### [Problem]
Rewrite the listing below, replacing "GUI agent" with "interface agent" wherever it occurs and changing nothing else.

________________

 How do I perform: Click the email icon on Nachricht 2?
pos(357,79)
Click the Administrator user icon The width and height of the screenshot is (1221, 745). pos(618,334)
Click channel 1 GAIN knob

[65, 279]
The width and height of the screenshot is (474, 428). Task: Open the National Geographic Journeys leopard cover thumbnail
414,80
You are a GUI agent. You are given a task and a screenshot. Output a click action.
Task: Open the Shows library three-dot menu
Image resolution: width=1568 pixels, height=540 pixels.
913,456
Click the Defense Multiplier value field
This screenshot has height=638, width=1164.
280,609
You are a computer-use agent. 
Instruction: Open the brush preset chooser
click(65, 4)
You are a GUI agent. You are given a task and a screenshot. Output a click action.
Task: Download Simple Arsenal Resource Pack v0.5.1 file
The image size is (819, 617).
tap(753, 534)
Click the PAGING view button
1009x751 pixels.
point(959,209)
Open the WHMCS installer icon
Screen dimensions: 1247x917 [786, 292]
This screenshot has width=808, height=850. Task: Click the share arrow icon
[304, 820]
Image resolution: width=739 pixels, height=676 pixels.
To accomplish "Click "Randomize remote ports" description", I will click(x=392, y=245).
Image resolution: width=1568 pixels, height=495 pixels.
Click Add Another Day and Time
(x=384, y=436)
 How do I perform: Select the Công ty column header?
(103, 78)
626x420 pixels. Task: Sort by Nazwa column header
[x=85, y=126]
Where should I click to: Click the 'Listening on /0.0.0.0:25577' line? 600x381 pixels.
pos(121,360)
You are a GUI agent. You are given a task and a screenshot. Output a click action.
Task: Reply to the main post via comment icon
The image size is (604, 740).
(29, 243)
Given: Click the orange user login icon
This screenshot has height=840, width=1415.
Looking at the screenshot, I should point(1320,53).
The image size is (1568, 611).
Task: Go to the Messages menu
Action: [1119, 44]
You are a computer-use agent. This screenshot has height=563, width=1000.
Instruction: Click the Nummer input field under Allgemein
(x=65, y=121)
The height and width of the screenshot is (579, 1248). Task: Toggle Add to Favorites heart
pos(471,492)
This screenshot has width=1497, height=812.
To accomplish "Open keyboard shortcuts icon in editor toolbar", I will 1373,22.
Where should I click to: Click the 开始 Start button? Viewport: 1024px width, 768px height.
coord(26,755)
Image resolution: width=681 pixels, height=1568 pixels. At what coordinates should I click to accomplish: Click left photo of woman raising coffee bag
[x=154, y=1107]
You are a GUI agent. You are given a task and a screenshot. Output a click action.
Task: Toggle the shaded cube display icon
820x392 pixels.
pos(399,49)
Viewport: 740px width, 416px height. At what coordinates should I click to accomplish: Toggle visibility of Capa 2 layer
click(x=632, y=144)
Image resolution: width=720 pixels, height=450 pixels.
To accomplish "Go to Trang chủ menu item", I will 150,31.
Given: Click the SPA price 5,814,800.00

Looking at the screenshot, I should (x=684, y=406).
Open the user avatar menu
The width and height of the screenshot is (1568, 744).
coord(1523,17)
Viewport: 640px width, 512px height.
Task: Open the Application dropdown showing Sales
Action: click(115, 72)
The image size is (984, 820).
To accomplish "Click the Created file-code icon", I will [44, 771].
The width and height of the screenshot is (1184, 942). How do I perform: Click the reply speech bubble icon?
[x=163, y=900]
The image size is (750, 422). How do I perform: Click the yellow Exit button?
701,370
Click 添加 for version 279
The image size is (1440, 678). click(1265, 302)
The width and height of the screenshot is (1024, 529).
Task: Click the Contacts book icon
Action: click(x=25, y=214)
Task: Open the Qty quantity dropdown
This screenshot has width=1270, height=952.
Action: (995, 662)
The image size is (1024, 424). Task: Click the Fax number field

________________

### [Written reply]
 How do I perform: Click the email icon on Nachricht 2?
pos(357,79)
Click the Administrator user icon The width and height of the screenshot is (1221, 745). pos(618,334)
Click channel 1 GAIN knob

[65, 279]
The width and height of the screenshot is (474, 428). Task: Open the National Geographic Journeys leopard cover thumbnail
414,80
You are a interface agent. You are given a task and a screenshot. Output a click action.
Task: Open the Shows library three-dot menu
Image resolution: width=1568 pixels, height=540 pixels.
913,456
Click the Defense Multiplier value field
This screenshot has height=638, width=1164.
280,609
You are a computer-use agent. 
Instruction: Open the brush preset chooser
click(65, 4)
You are a interface agent. You are given a task and a screenshot. Output a click action.
Task: Download Simple Arsenal Resource Pack v0.5.1 file
The image size is (819, 617).
tap(753, 534)
Click the PAGING view button
1009x751 pixels.
point(959,209)
Open the WHMCS installer icon
Screen dimensions: 1247x917 [786, 292]
This screenshot has width=808, height=850. Task: Click the share arrow icon
[304, 820]
Image resolution: width=739 pixels, height=676 pixels.
To accomplish "Click "Randomize remote ports" description", I will click(x=392, y=245).
Image resolution: width=1568 pixels, height=495 pixels.
Click Add Another Day and Time
(x=384, y=436)
 How do I perform: Select the Công ty column header?
(103, 78)
626x420 pixels. Task: Sort by Nazwa column header
[x=85, y=126]
Where should I click to: Click the 'Listening on /0.0.0.0:25577' line? 600x381 pixels.
pos(121,360)
You are a interface agent. You are given a task and a screenshot. Output a click action.
Task: Reply to the main post via comment icon
The image size is (604, 740).
(29, 243)
Given: Click the orange user login icon
This screenshot has height=840, width=1415.
Looking at the screenshot, I should point(1320,53).
The image size is (1568, 611).
Task: Go to the Messages menu
Action: [1119, 44]
You are a computer-use agent. This screenshot has height=563, width=1000.
Instruction: Click the Nummer input field under Allgemein
(x=65, y=121)
The height and width of the screenshot is (579, 1248). Task: Toggle Add to Favorites heart
pos(471,492)
This screenshot has width=1497, height=812.
To accomplish "Open keyboard shortcuts icon in editor toolbar", I will 1373,22.
Where should I click to: Click the 开始 Start button? Viewport: 1024px width, 768px height.
coord(26,755)
Image resolution: width=681 pixels, height=1568 pixels. At what coordinates should I click to accomplish: Click left photo of woman raising coffee bag
[x=154, y=1107]
You are a interface agent. You are given a task and a screenshot. Output a click action.
Task: Toggle the shaded cube display icon
820x392 pixels.
pos(399,49)
Viewport: 740px width, 416px height. At what coordinates should I click to accomplish: Toggle visibility of Capa 2 layer
click(x=632, y=144)
Image resolution: width=720 pixels, height=450 pixels.
To accomplish "Go to Trang chủ menu item", I will 150,31.
Given: Click the SPA price 5,814,800.00

Looking at the screenshot, I should (x=684, y=406).
Open the user avatar menu
The width and height of the screenshot is (1568, 744).
coord(1523,17)
Viewport: 640px width, 512px height.
Task: Open the Application dropdown showing Sales
Action: click(115, 72)
The image size is (984, 820).
To accomplish "Click the Created file-code icon", I will [44, 771].
The width and height of the screenshot is (1184, 942). How do I perform: Click the reply speech bubble icon?
[x=163, y=900]
The image size is (750, 422). How do I perform: Click the yellow Exit button?
701,370
Click 添加 for version 279
The image size is (1440, 678). click(1265, 302)
The width and height of the screenshot is (1024, 529).
Task: Click the Contacts book icon
Action: click(x=25, y=214)
Task: Open the Qty quantity dropdown
This screenshot has width=1270, height=952.
Action: (995, 662)
The image size is (1024, 424). Task: Click the Fax number field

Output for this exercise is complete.